Avrebbe tanto voluto fare domande, ma non voleva esporsi. Non con quei brutti ceffi, almeno.
 
“Cerchi rogne, forse?”.
 
Panico. Che lo avessero scoperto a origliare i loro discorsi?
 
“Parlo con te! Guarda che faccia… Vuole farci fessi, eh?”.
“Ma di che cosa…?”.
 
Non aveva fatto niente per farsi scoprire, niente, e loro non sembravano così intelligenti da averlo potuto sorprendere con le mani nel sacco.
Solo dopo qualche istante si era reso conto che non si stavano rivolgendo a lui ma a un povero disgraziato che aveva avuto la sfortuna di incrociare lo sguardo di una delle guardie.
 
“Dite a me, signore?”.
“E a chi dovremmo dire? Eh? Razza di fesso! E tu spostati!” – aveva urlato, scansando bruscamente un Vegeta attonito – “Vieni qui! Che volevi fare, eh? Stavi origliando! Dillo che stavi origliando! DILLO!”.
 
Aveva afferrato quel poveretto pelle e ossa per un braccio e glielo aveva torto dietro la schiena, facendolo piegare in avanti dal dolore.
 
“Per favore… Per favore… Mi fate male… Per favore…”.
 
Forse, per la prima volta in vita sua, il cinico principe dei saiyan aveva avvertito un qualcosa di simile a uno slancio di altruismo, e aveva dovuto placare quel sentimento a lui così estraneo con una generosa dose di autocontrollo: non poteva andare ad aiutarlo. Quello, nel frattempo, veniva strattonato e continuava a lamentarsi per il dolore e per la paura.
 
“Per-per favore, signore… Io… Mi fate male…”.
“E te ne farò ancora di più se non mi dirai perché ci stavi ascoltando!”.
“Ma non vi stavo ascoltando!”.
“Ah no? NO? Ti farò passare la voglia! VIENI! Sono sicuro che una volta arrivato in cella, ti passerà la voglia di fare l’idiota!”.
“I-In cella? Ma perché?! NO! Abbiate pietà! NOOOOO!”.
 
Lo aveva visto andare via, trascinato di forza verso il carcere, mentre si dimenava come un forsennato e volgeva lo sguardo disperato dietro di sé, verso l’angolo della strada, proprio a pochi passi da dove si trovava Vegeta, proprio a pochi passi dal posto in cui due bambini di poco più di cinque anni, sporchi e spaventati, guardavano forse per l’ultima volta il loro papà.
 
*
 
Era tornato a casa con lo stomaco in subbuglio e la testa piena di pensieri. Quello che aveva vissuto per strada lo aveva scosso, non riusciva a negarlo a se stesso, e stava diventando ancor più difficile provare a nasconderlo ai ragazzi.

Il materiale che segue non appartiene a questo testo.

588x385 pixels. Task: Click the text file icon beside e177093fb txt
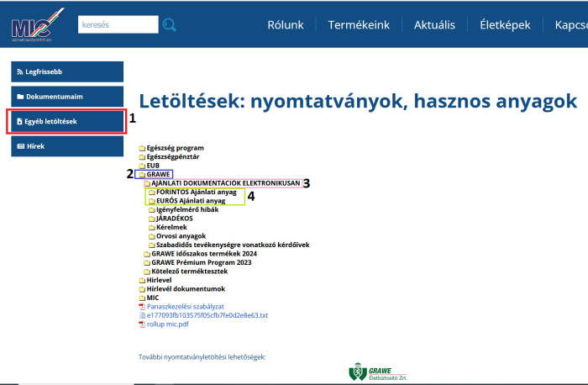pyautogui.click(x=142, y=315)

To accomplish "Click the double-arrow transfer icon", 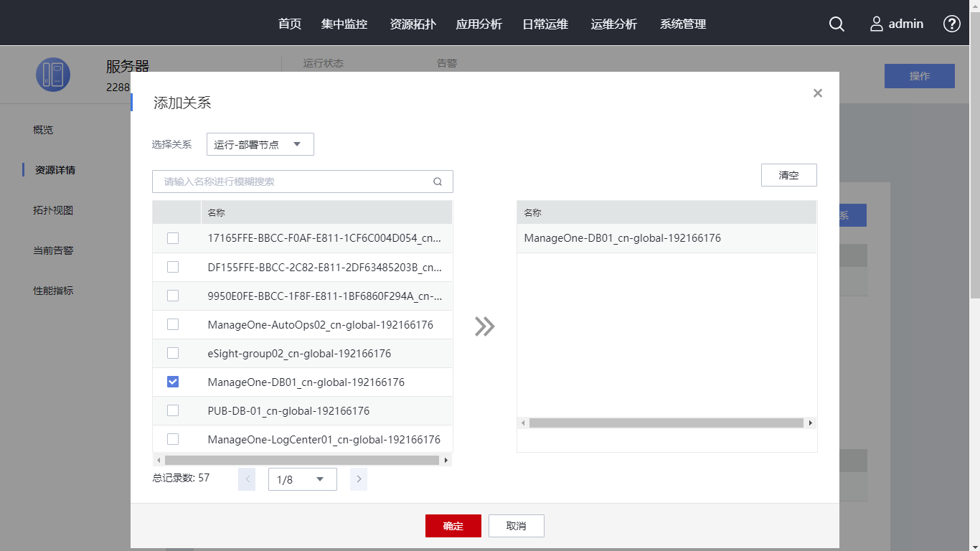I will click(x=485, y=326).
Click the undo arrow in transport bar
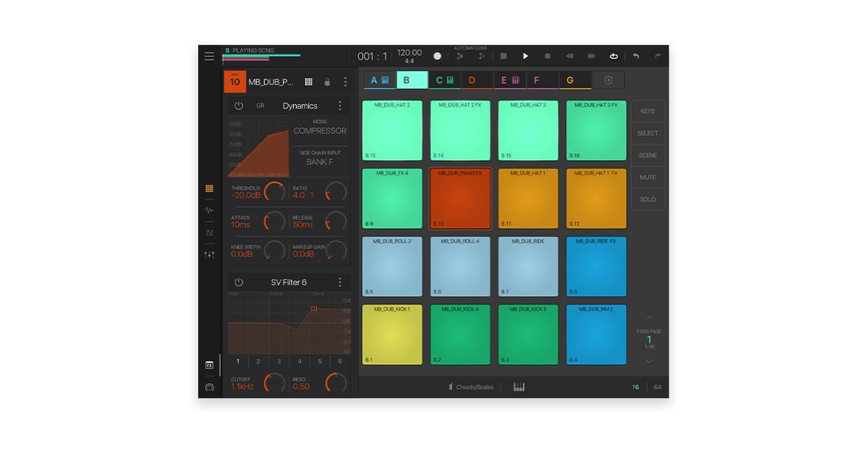This screenshot has width=868, height=454. pyautogui.click(x=637, y=56)
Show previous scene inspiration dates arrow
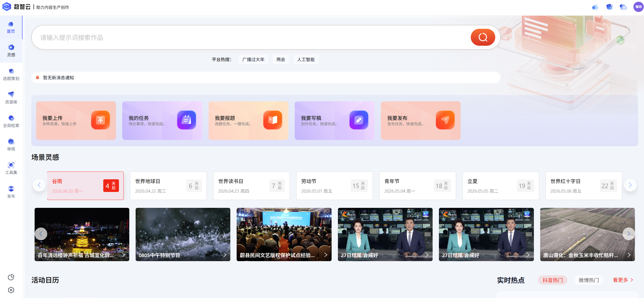The width and height of the screenshot is (644, 298). click(x=39, y=185)
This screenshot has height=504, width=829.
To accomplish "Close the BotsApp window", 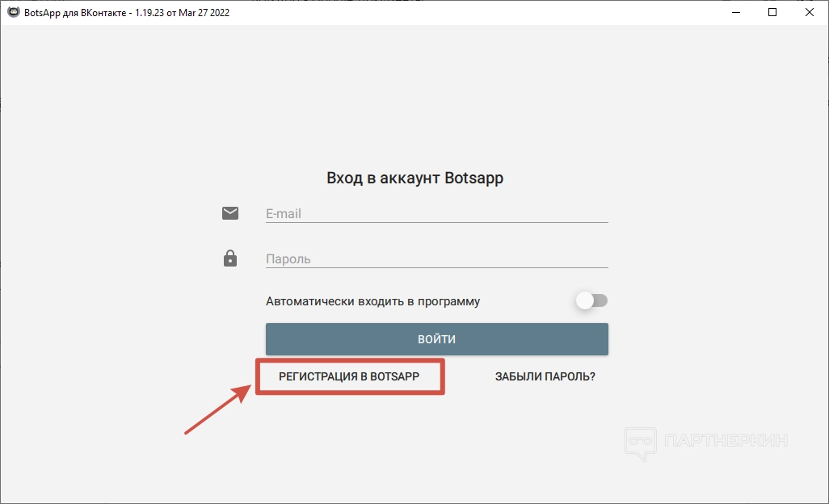I will [810, 12].
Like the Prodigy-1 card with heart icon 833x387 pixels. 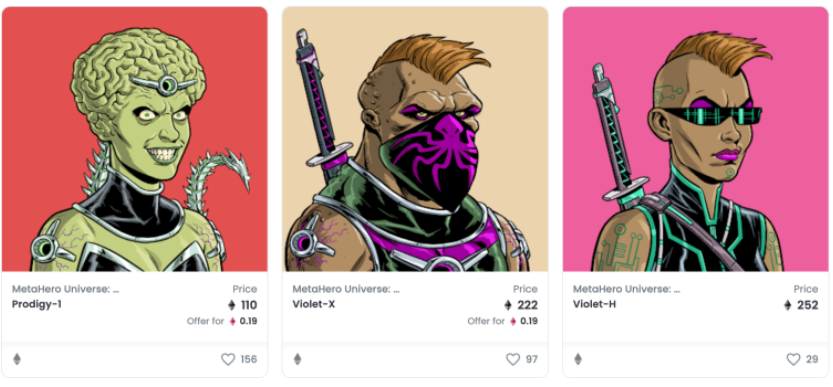[228, 359]
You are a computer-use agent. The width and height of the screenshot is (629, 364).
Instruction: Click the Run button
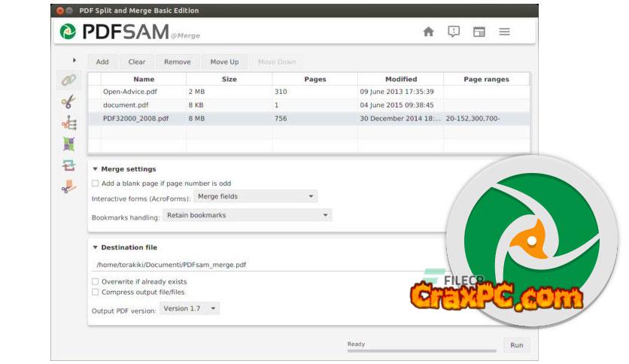tap(516, 346)
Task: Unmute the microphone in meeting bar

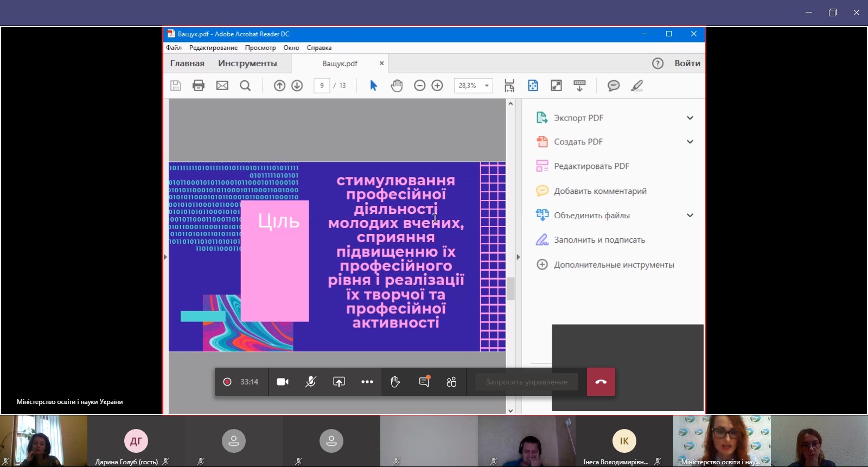Action: pyautogui.click(x=311, y=382)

Nello stesso istante in cui aveva messo piede in casa, Goten aveva notato che qualcosa in lui era diverso, che sembrava “agitato”, e lui aveva cercato di sviare il discorso, imponendo a se stesso di non incrociare lo sguardo dei ragazzi: nei loro occhi continuava a vedere quelli dei bambini rimasti orfani di padre.
Se fosse capitato a loro? Se fossero stati Trunks e Goten a rimanere completamente soli? Cercava di ricacciare indietro quei pensieri con tutte le sue forze, ma di energie credeva di non averne poi più così tante. Dove si trovava la soluzione di quel rebus? Dov’erano le risposte?
Per la prima volta, nella mente del principe dei saiyan, aveva preso forma l’idea che non ci sarebbe stato alcun modo per tornare indietro, alle loro vite precedenti. Goku, ovunque fosse, avrebbe assorbito ogni singola creatura presente nell’universo e sarebbe rimasto da solo, o forse sarebbe esploso, carico di un’energia vitale che non sarebbe stato più capace di contenere.
Il solo pensiero lo disgustava, ma più passava il tempo, più gli sembrava plausibile. Non aveva i mezzi per evitarlo, non aveva gli strumenti. Aveva solo mani callose e sentiva la vitalità che scivolava via da lui a una velocità che non era capace di gestire.
Odiava quegli alti e bassi, odiava passare dall’azione alla disperazione in meno di un battito di ciglia. Era partito con ottime intenzioni, si sentiva carico, pronto a entrare in azione, ma quella scena, la scena maledetta a cui aveva assistito, lo aveva segnato in maniera irrimediabile.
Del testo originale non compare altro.